そして赤煉瓦の町は、再び静かで穏やかな時間を取り戻した――
◇
「……なんだ、その甘ったるい匂いは」
仕事が終わり、疲れた体で報告のためにわざわざ顔を出した裕未に対して、嫌味な上司は開口一番そう吐き捨てた。色素を忘れた白銀の髪に炎の様にギラギラ光る赤い目を持った男――テオの顔をまっすぐ睨み付けて、裕未は口を尖らせてみせる。

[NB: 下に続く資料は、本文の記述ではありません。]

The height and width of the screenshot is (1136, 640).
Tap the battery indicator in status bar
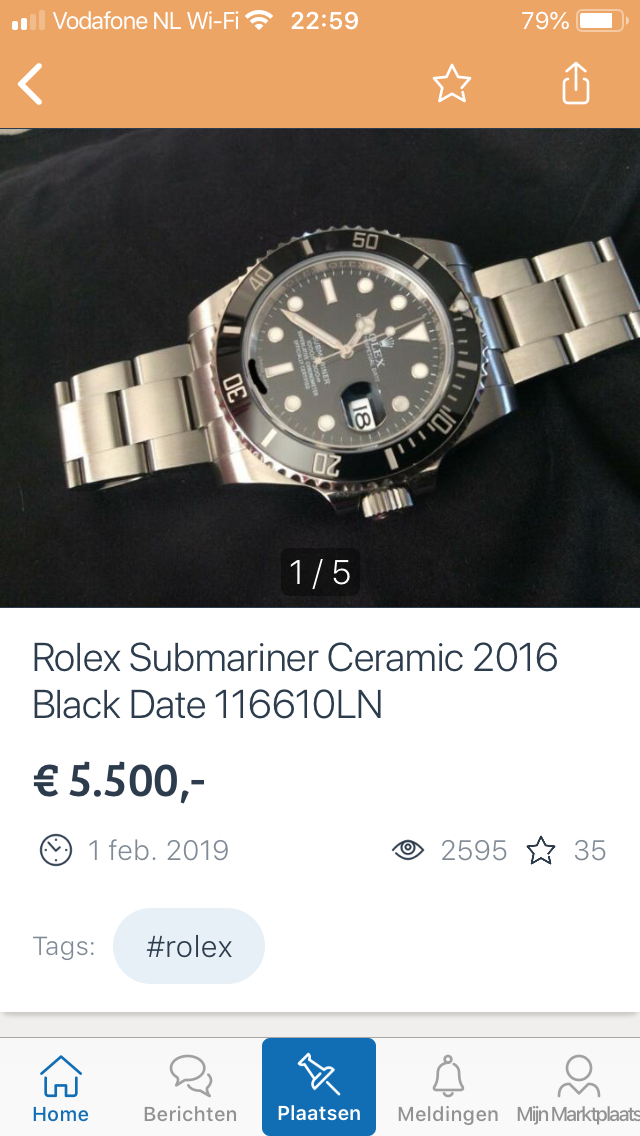click(602, 21)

「仕事中、ソフトクリーム屋にぶつかってバニラの原液かぶった」
裕未の答えが可笑しかったのか、テオが声を出して笑う。裕未も自分が間抜けな自覚はあったから、口を尖らせたまま静かに眉をひそめた。
「バカか」
わるかったな。と彼女がぼやけば、テオはまた笑い声をあげる。裕未は口をへの字に曲げたまま彼の元に歩み寄り、放置された椅子にどっかと腰をおろした。

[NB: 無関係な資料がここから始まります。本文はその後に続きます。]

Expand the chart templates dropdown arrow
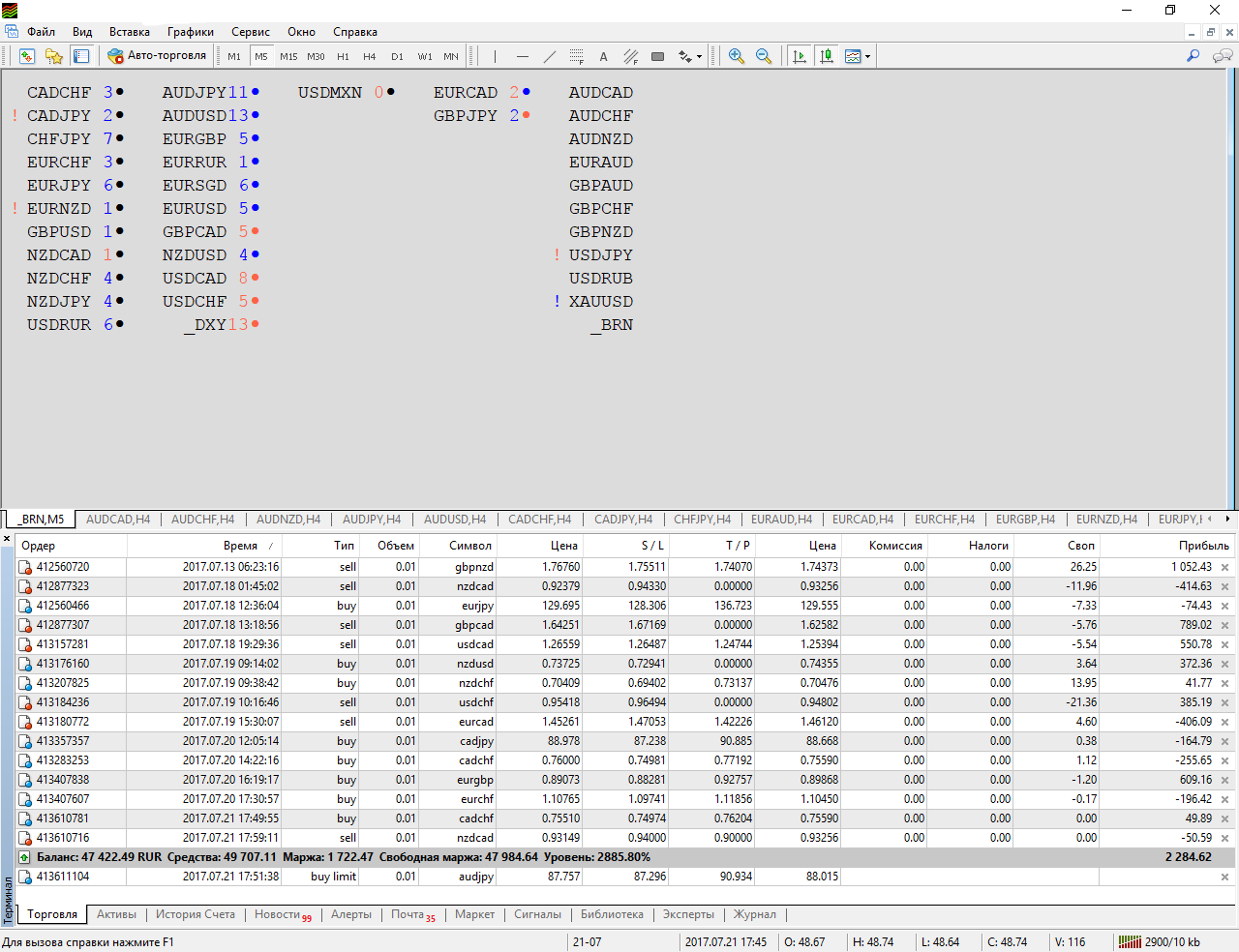1239x952 pixels. pos(867,56)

「とにかく、ヤク中野郎はとっつかまえたぜ。あのクスリ使って生きてるの、あいつだけなんだろ?」
「ああ」
バニラの匂いを振りまく裕未がよほど面白いのか、ニヤニヤと笑ったままテオが言う。なにもそんなに笑うことはないだろうと思ったが、からかえる要素があればとことんからかうのがテオという男だ。
「……甘ったるい匂いがするな」
案の定、テオはニヤニヤしながら本日二度目のセリフを吐いた。
「もう聞いたよ」
裕未が呆れたように吐き捨てると、テオはニヤニヤ笑ったまま彼女を手招く。
「なんだよ?」
裕未が腰掛けた椅子を引きずり彼の元へよると、自然に首を突き出すような形になった。テオが呆れたようにため息をつき、言う。
「行儀が悪いぞ」
「うるせぇ」
裕未が反論すると、テオはまたため息を吐く。その後、自身も身を乗り出す様にして彼女に顔を寄せた。裕未は思わず驚いて身を退いたがその時にはもう手遅れで、裕未の唇から少しずれた、頬のあたりを生暖かく湿ったものが撫でる。
「はっ?」
裏返った声が出るのは仕方ないだろう。裕未が慌てて頬を擦ると、テオの口から
「失礼な」
という声がもれた。失礼なのはどっちだ。いきなり人の顔を舐めやがって。裕未は怒鳴りたい気持ちをなんとか堪えて、飄々としている上司を睨み付けるだけにとどめる。しかし男は裕未の視線などまったく気にしていないらしく、何事もなかったかのような顔で
「……甘くはないな」
と、つぶやいた。彼の意図が読めず、裕未は眉をひそめて声を荒げる。
「はぁっ!?」
「あまりにも甘ったるい匂いをさせるものだから、本当に甘いのかと思った」
椅子を引きずり後退した裕未に、テオはなんでもないことのように言う。
「思いの外似合ってるぞ、その匂い」
なにをバカな事をと、今度こそ裕未は声を荒げた。
「ばっ、バカかてめぇ!」
怒鳴り散らした裕未に対して、テオはからかうような笑いを浮かべてみせる。彼の表情を見て頭に血が上った裕未は、椅子から勢い良く立ち上がって乱暴な足取りで扉へ向かう。
「今度、バニラのかおりがする香水でも買ってやろうか?」
背後から聞こえてきた声には答えず、勢い良く扉を閉める。すると、部屋の中なから弾かれたような大きな笑い声が聞こえてきて、裕未は赤い顔をますます赤くしてしまった。